» **Work order**:
Print, exactly as written, the line in the entries below that contains "Task: Share the 記憶猶新 reply" and every line after it up to and including the last. Omit pictures.

[Stored items]
——
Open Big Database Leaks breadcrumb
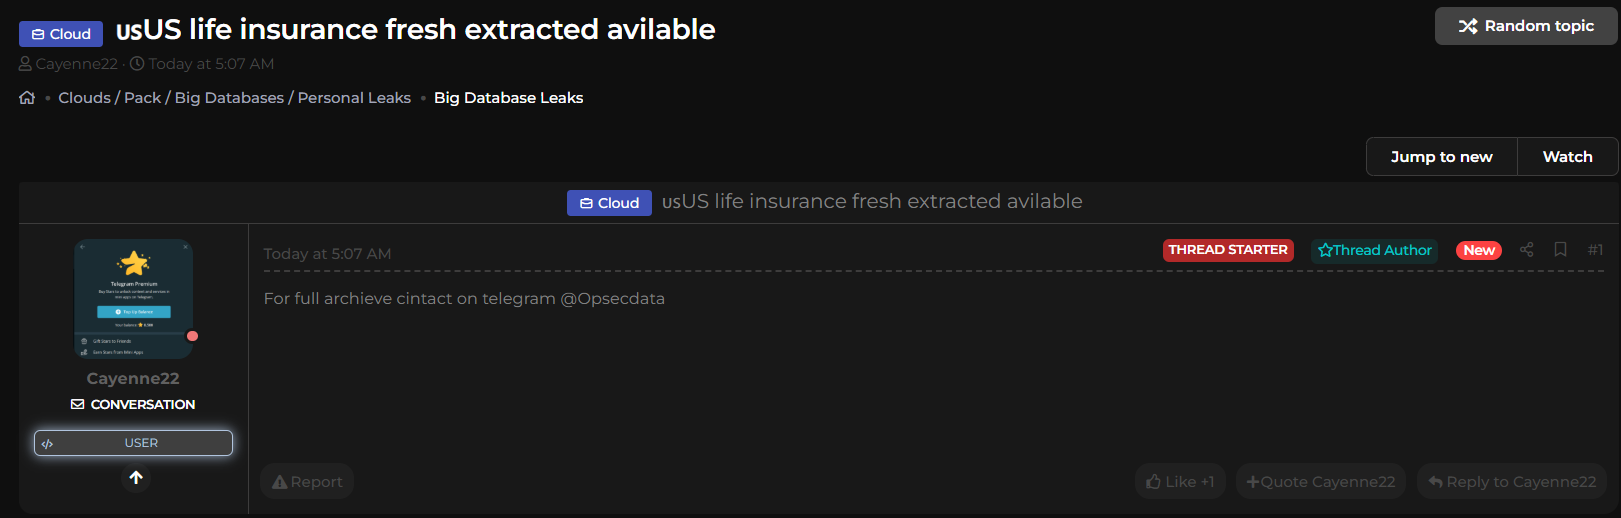Viewport: 1621px width, 518px height. click(508, 98)
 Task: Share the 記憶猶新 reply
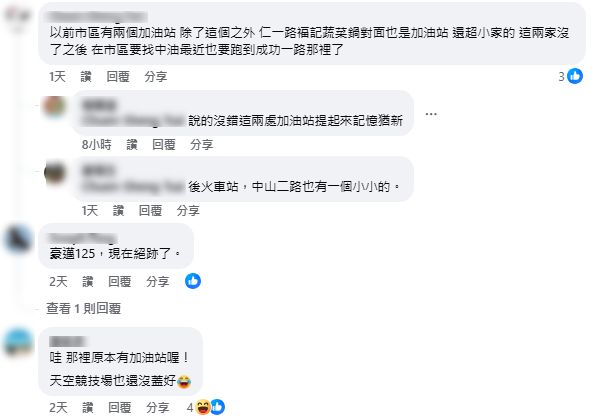(x=201, y=145)
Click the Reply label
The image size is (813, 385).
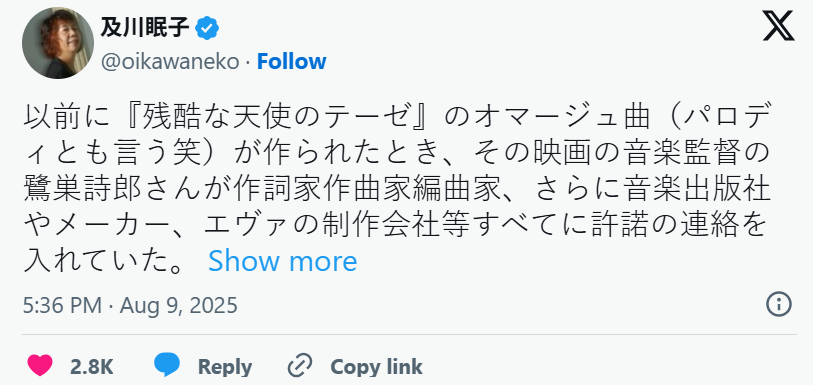[x=225, y=367]
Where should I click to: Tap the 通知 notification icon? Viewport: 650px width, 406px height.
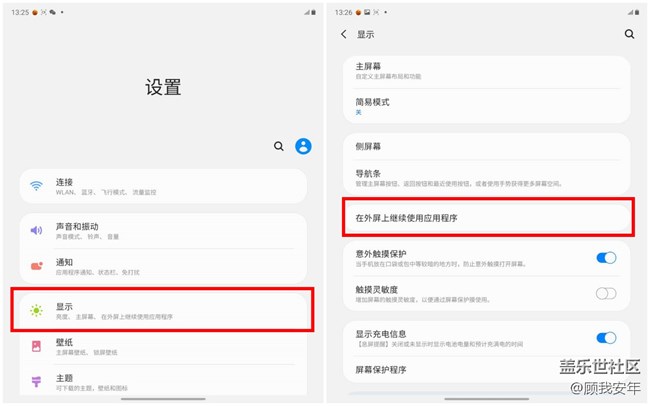tap(37, 266)
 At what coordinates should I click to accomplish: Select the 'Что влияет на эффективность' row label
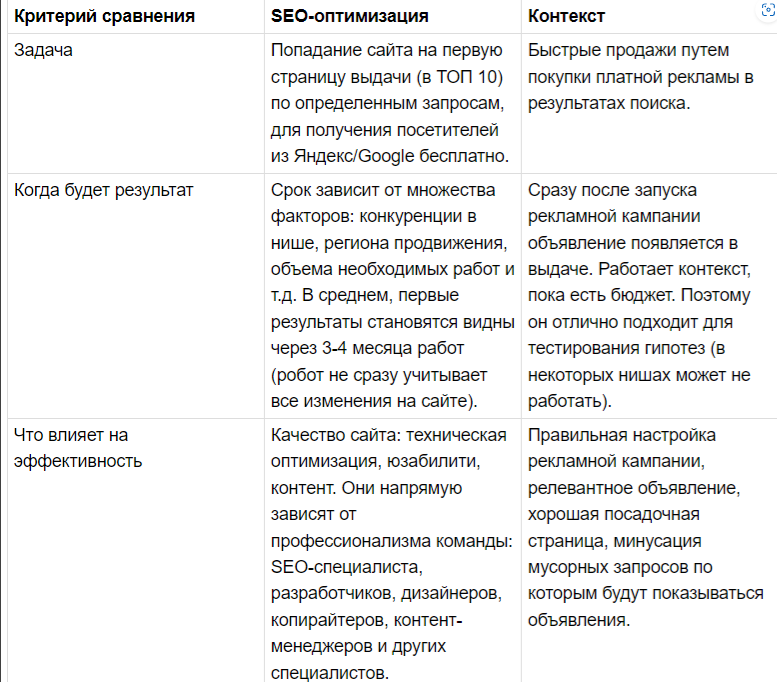coord(78,448)
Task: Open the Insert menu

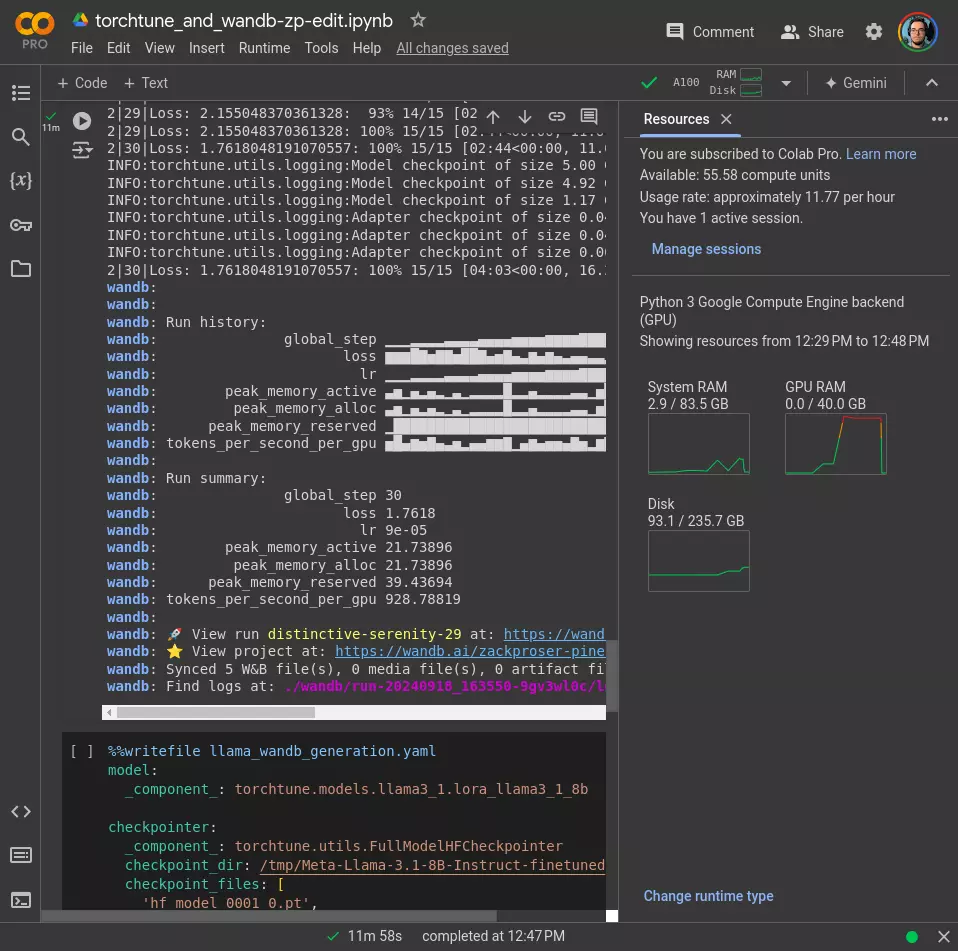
——
» **Answer to the exercise**:
 Task: Share the 記憶猶新 reply
(x=201, y=145)
Click the Reply label
The image size is (813, 385).
[x=225, y=367]
Where should I click to: Tap the 通知 notification icon? Viewport: 650px width, 406px height.
tap(37, 266)
 At what coordinates should I click to accomplish: Select the 'Что влияет на эффективность' row label
coord(78,448)
Task: Open the Insert menu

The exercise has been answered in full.